[Pointing rows for text and elements]
+-------+

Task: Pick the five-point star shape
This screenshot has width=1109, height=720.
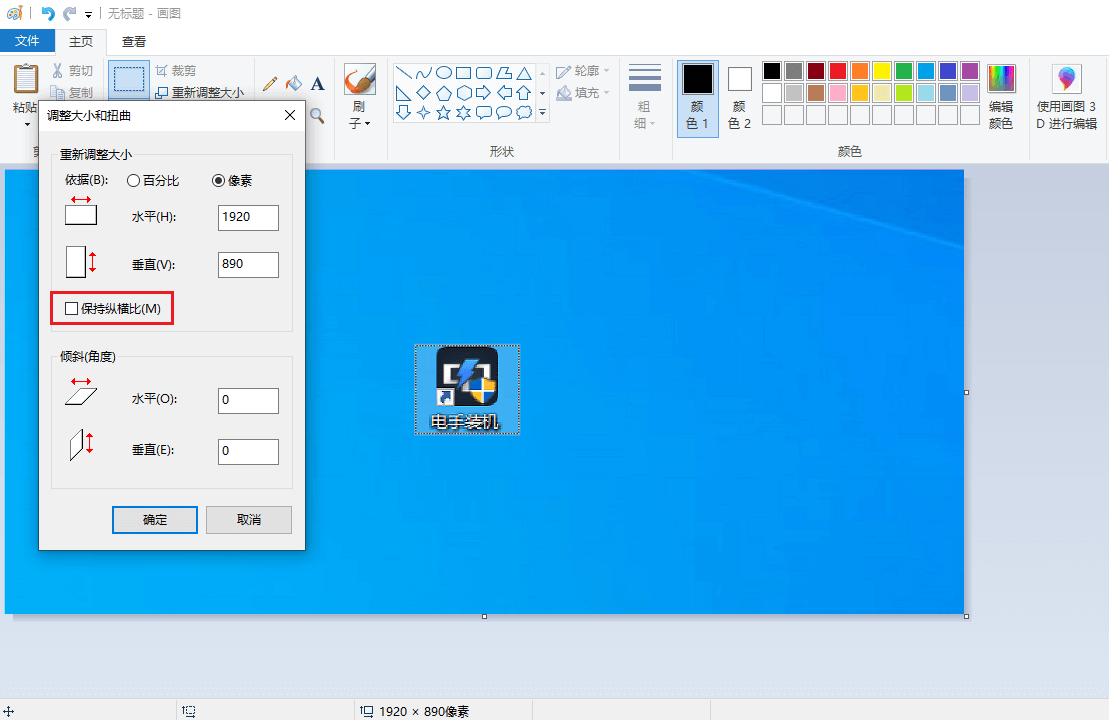Action: pos(443,113)
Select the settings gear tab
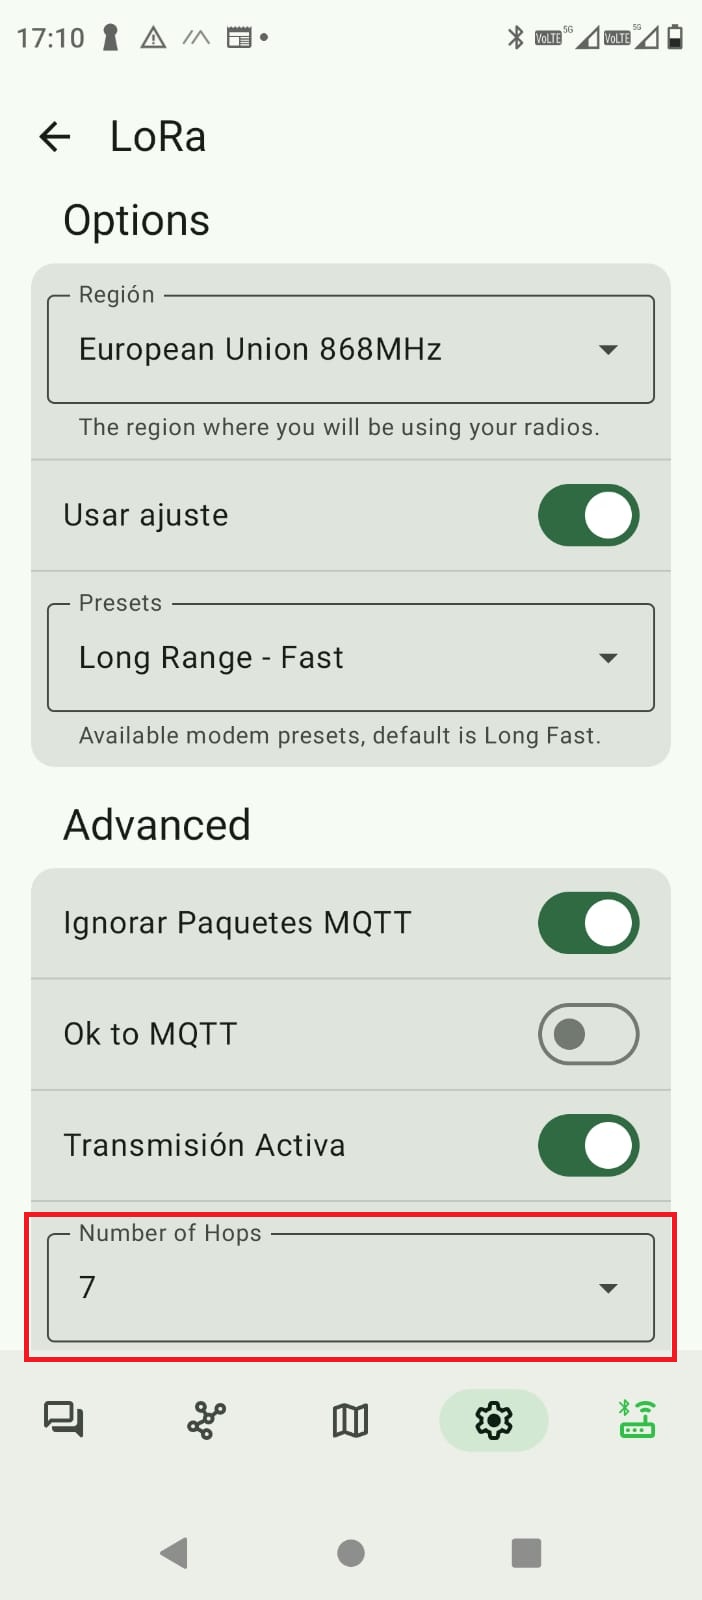 493,1420
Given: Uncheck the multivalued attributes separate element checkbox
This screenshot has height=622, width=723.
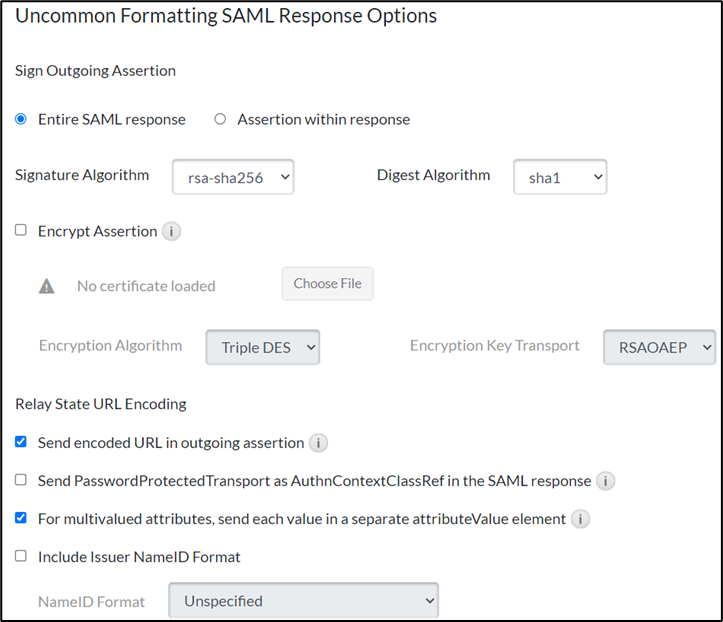Looking at the screenshot, I should click(x=21, y=518).
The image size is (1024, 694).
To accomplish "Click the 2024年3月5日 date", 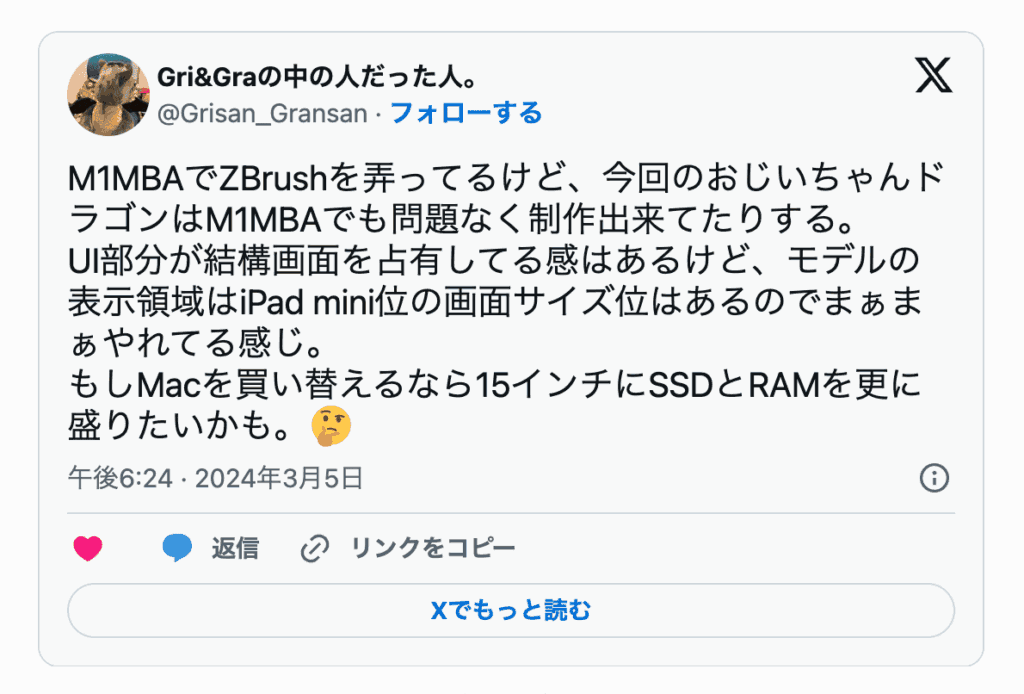I will click(x=279, y=479).
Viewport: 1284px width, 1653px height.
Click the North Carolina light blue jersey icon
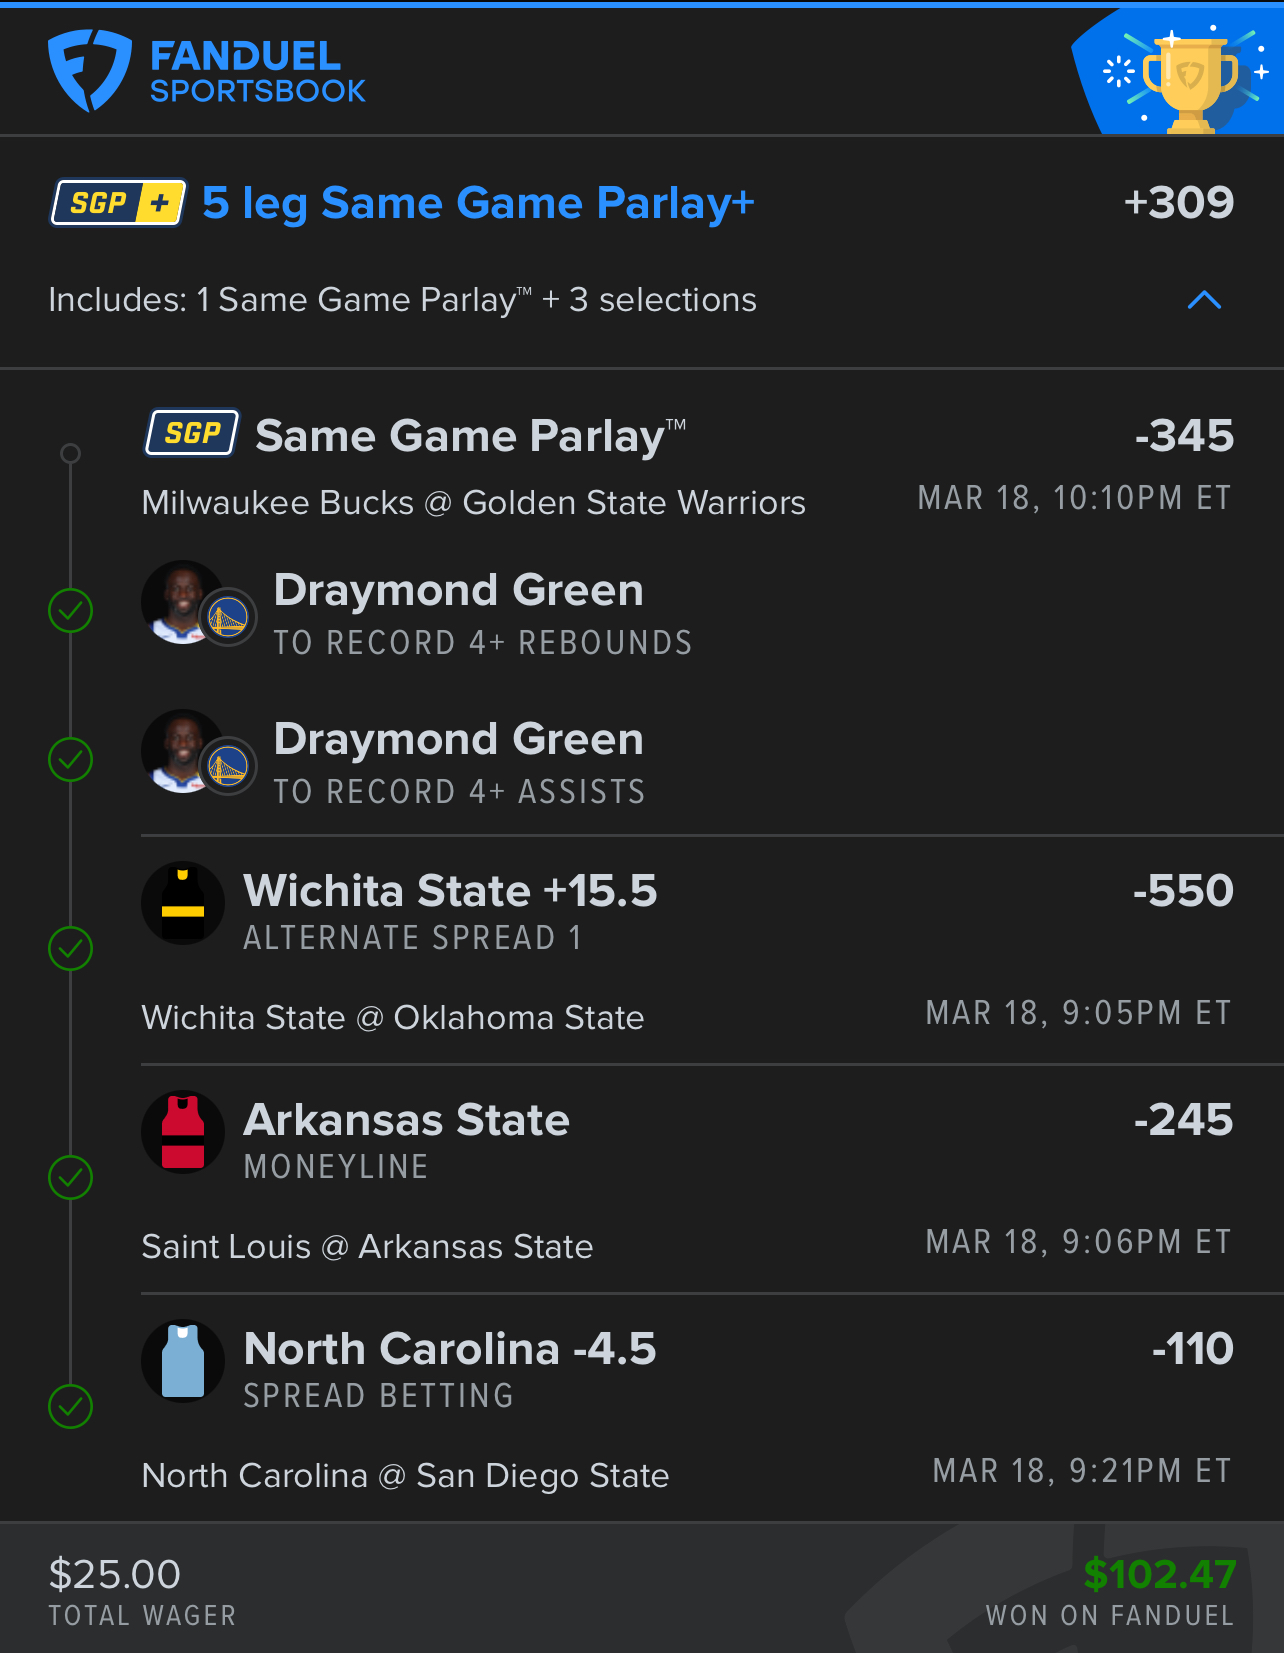pyautogui.click(x=183, y=1361)
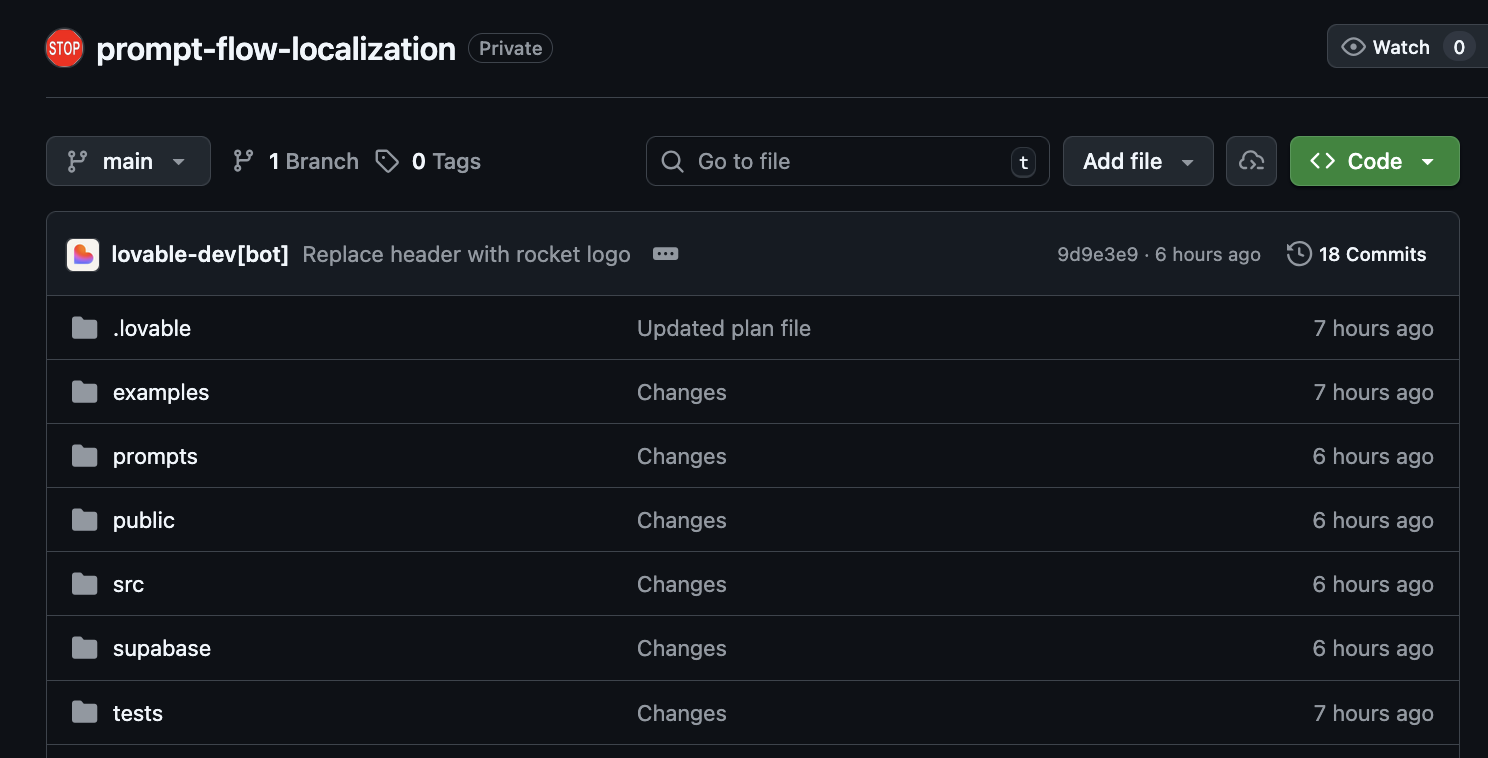Open the src folder

pos(128,584)
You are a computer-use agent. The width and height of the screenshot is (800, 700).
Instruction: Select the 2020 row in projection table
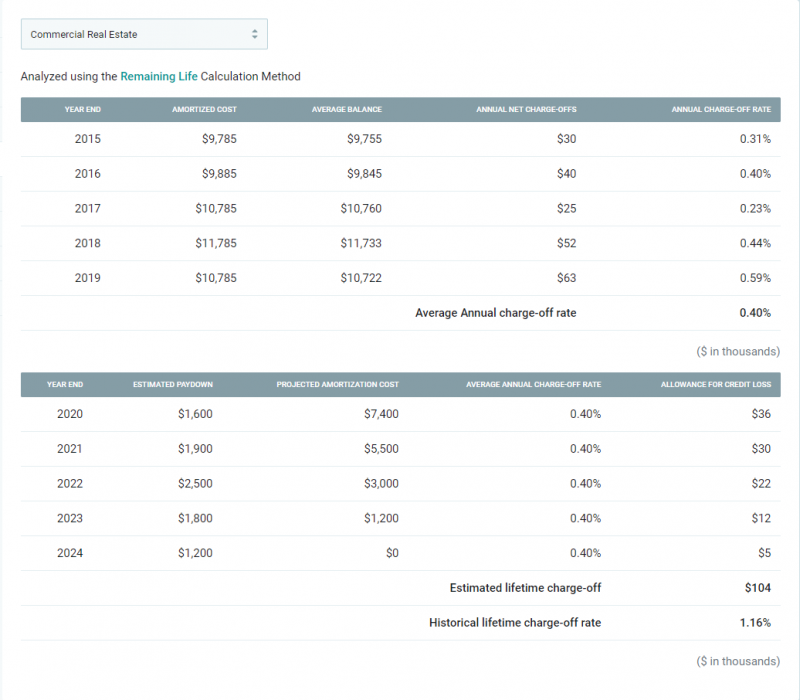click(x=400, y=414)
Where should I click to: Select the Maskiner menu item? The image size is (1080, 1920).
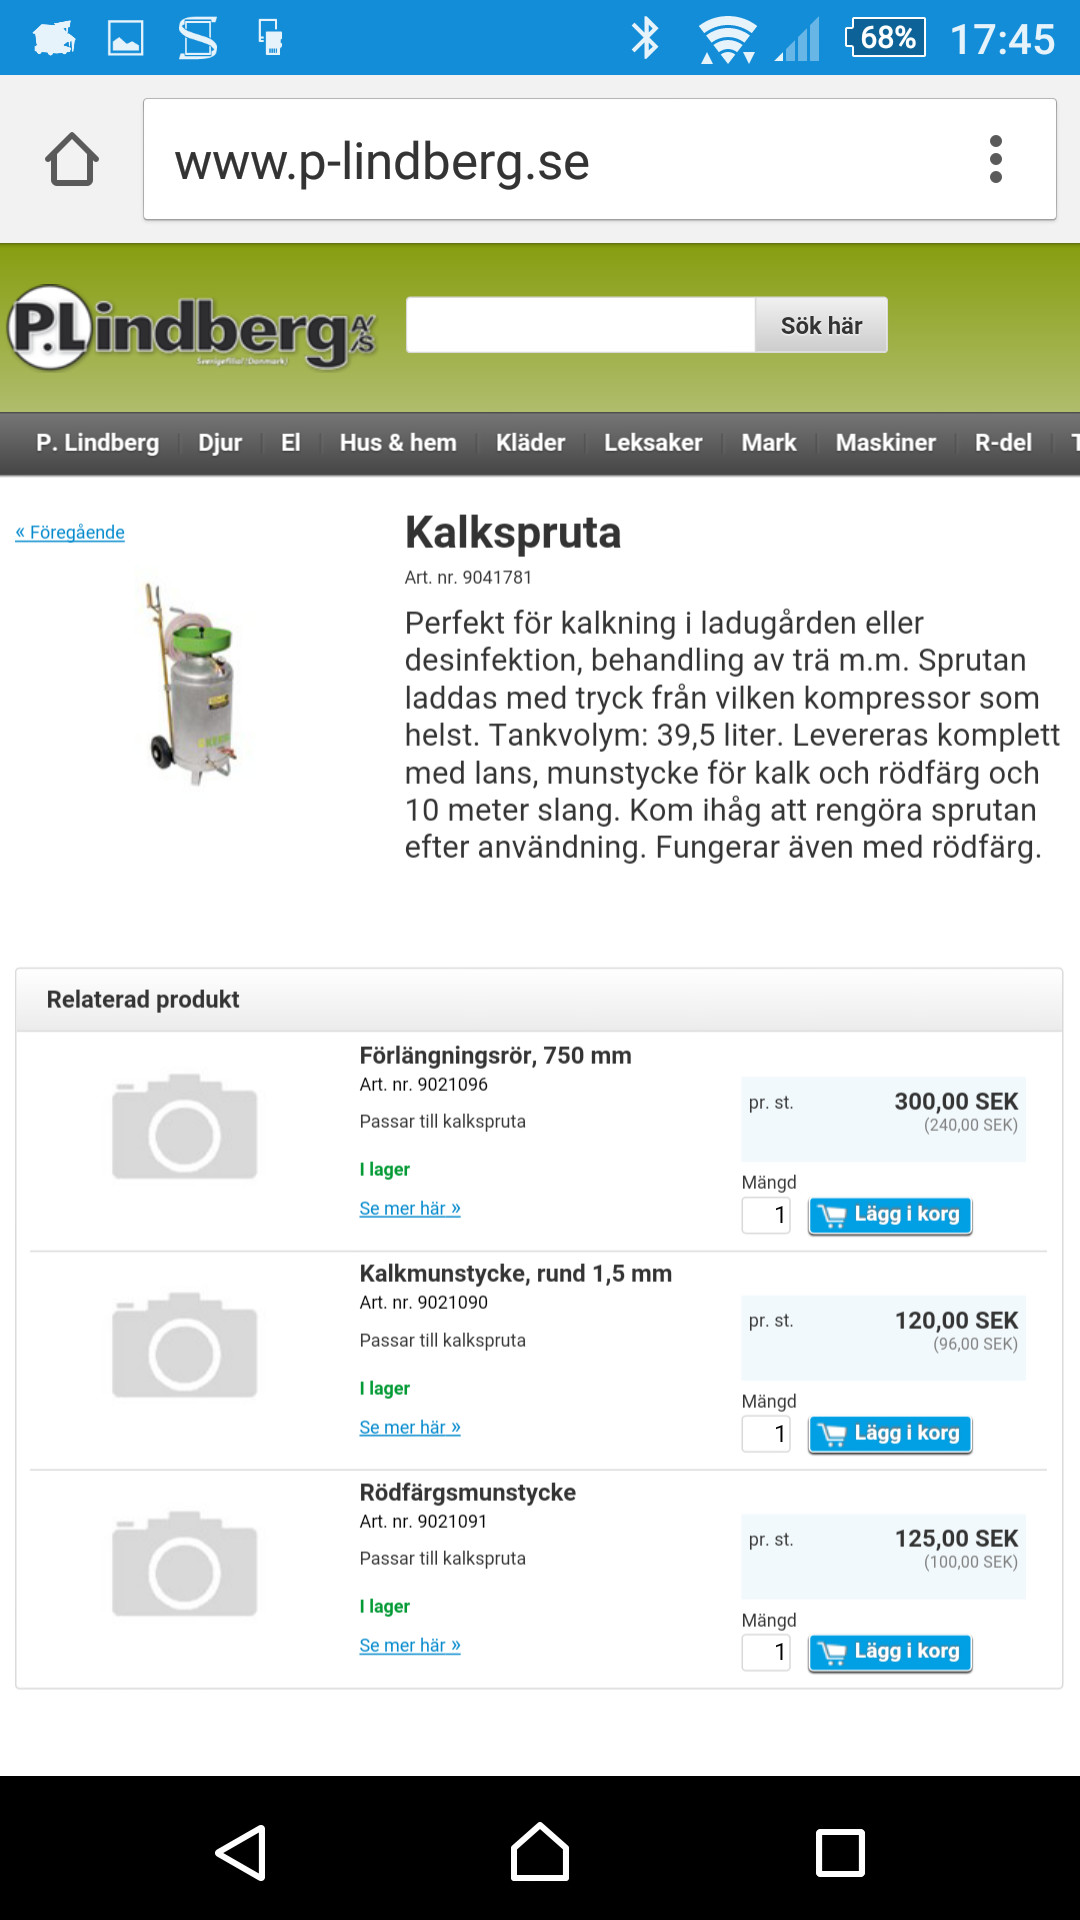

+-------+

The task
Turn the rows from the line containing "Viewport: 1284px width, 1653px height." through the end of the rows into a numbered list, skipping blank lines. Leave the pictures out.

Answer to this exercise
1. Viewport: 1284px width, 1653px height.
2. Click the North Carolina light blue jersey icon
3. pyautogui.click(x=183, y=1361)
4. Open the src folder
5. pos(128,584)
6. You are a computer-use agent. The width and height of the screenshot is (800, 700).
7. Instruction: Select the 2020 row in projection table
8. click(x=400, y=414)
9. Where should I click to: Select the Maskiner menu item? The image size is (1080, 1920).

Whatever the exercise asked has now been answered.